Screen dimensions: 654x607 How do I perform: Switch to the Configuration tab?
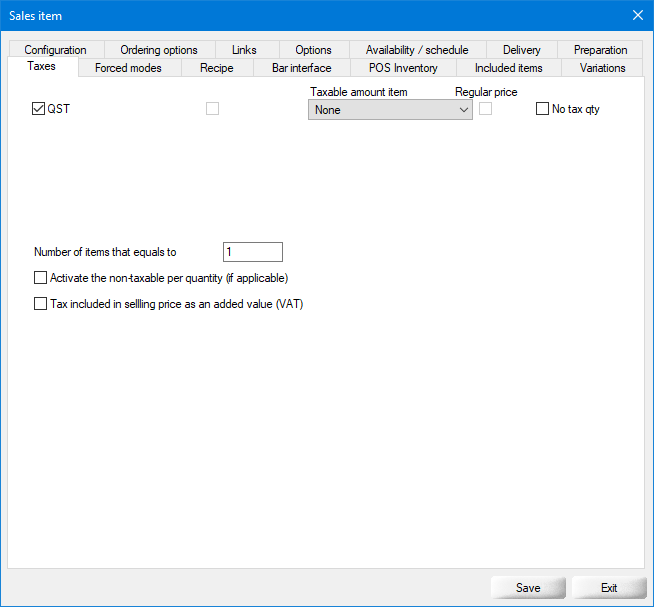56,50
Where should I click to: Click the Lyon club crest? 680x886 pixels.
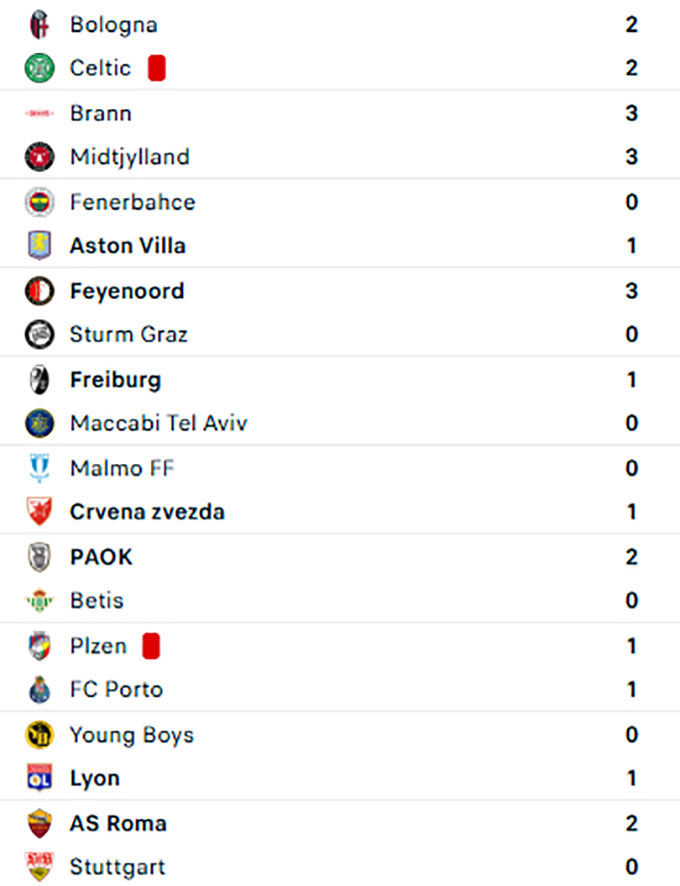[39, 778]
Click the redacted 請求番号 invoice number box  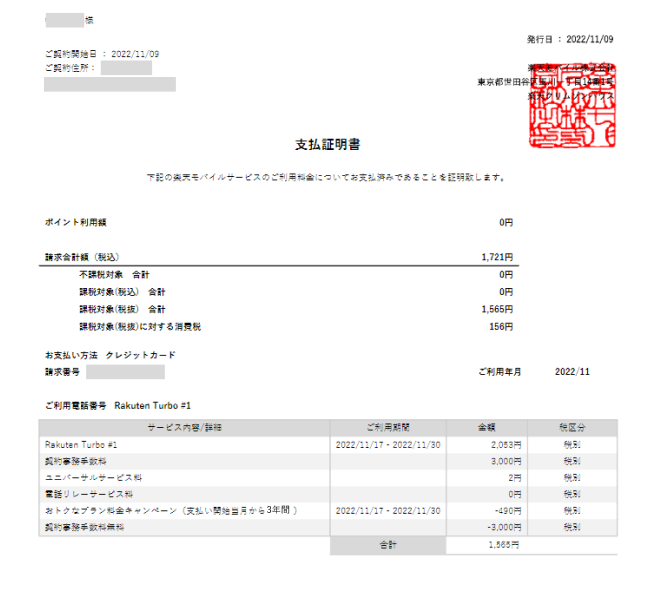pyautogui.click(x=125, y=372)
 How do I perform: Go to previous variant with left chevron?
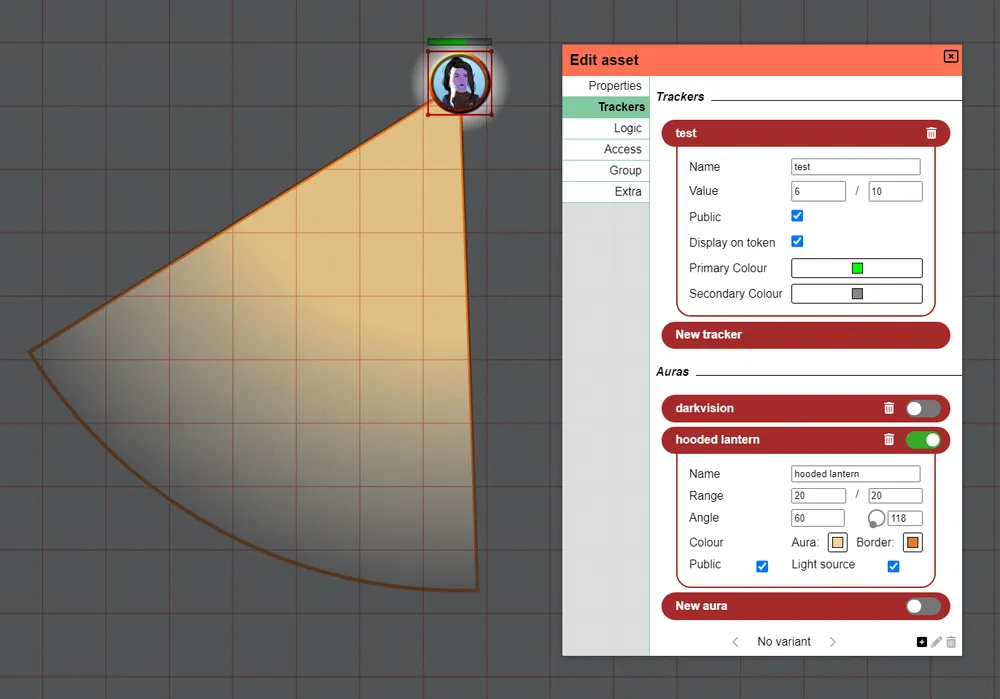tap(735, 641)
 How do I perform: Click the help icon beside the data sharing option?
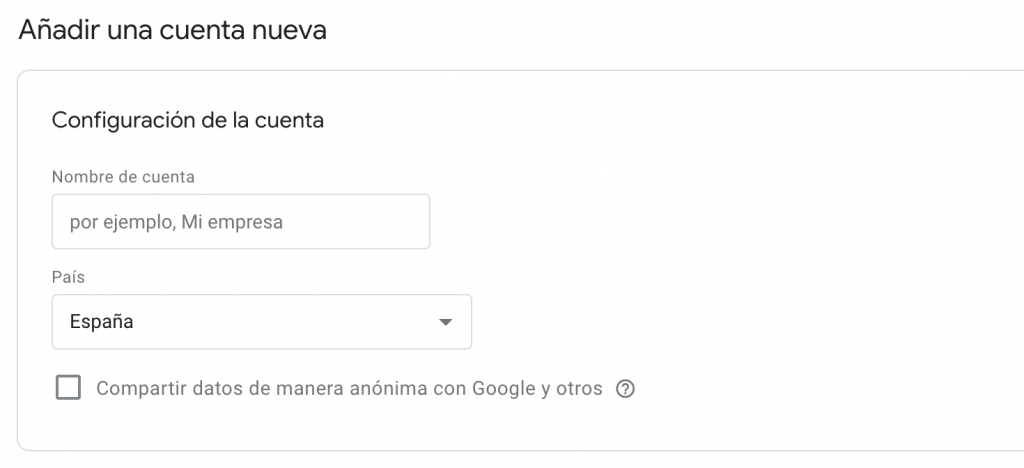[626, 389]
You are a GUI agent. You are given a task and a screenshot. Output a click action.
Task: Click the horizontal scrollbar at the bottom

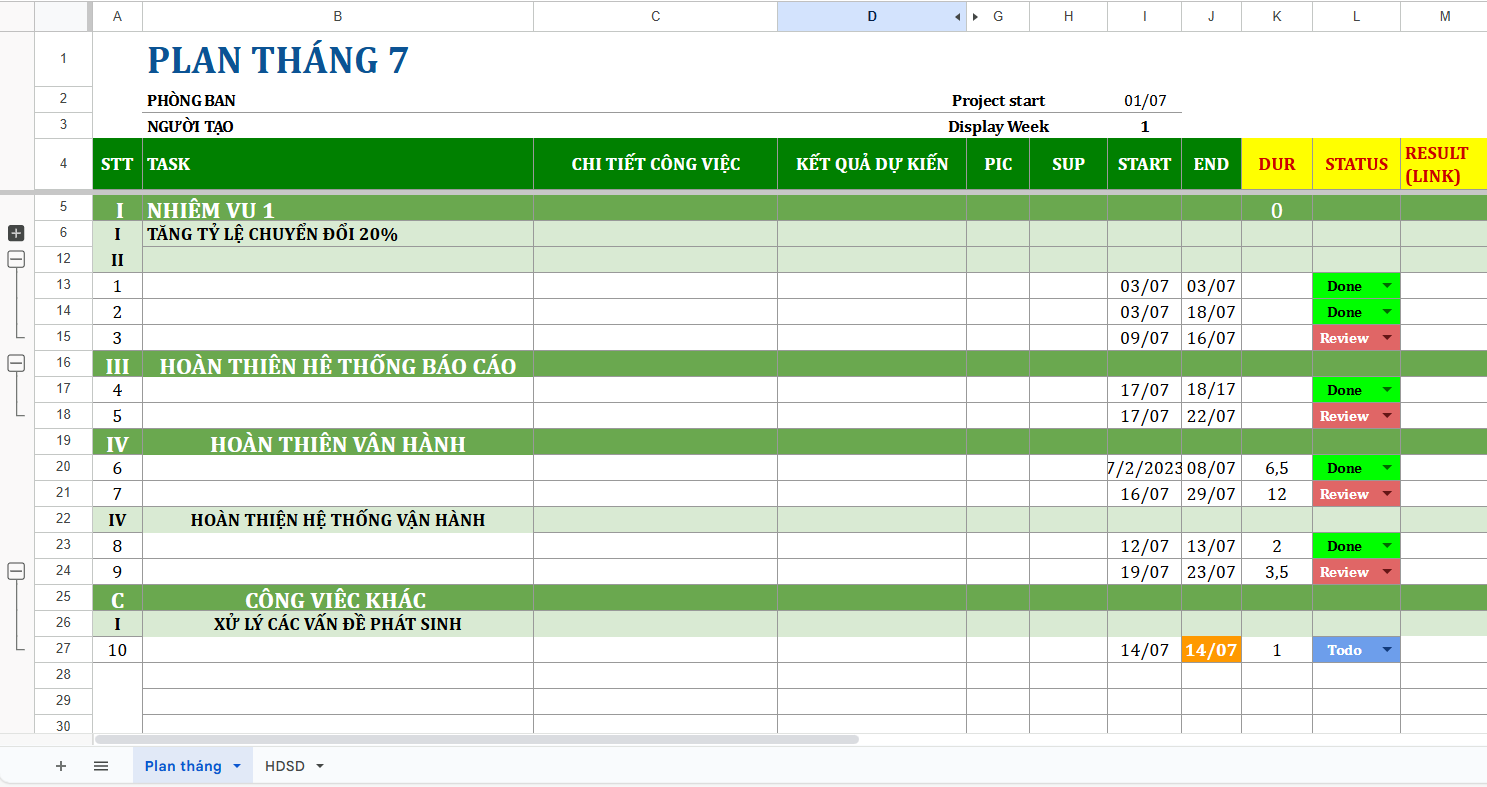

TASK PROMPT:
Pick out every line of the records above that contains the string "perform", and copy each one in full.

SOLVED EXERCISE:
Screen dimensions: 654x607 How do I perform: Switch to the Configuration tab?
 How do I perform: Go to previous variant with left chevron?
 How do I perform: Click the help icon beside the data sharing option?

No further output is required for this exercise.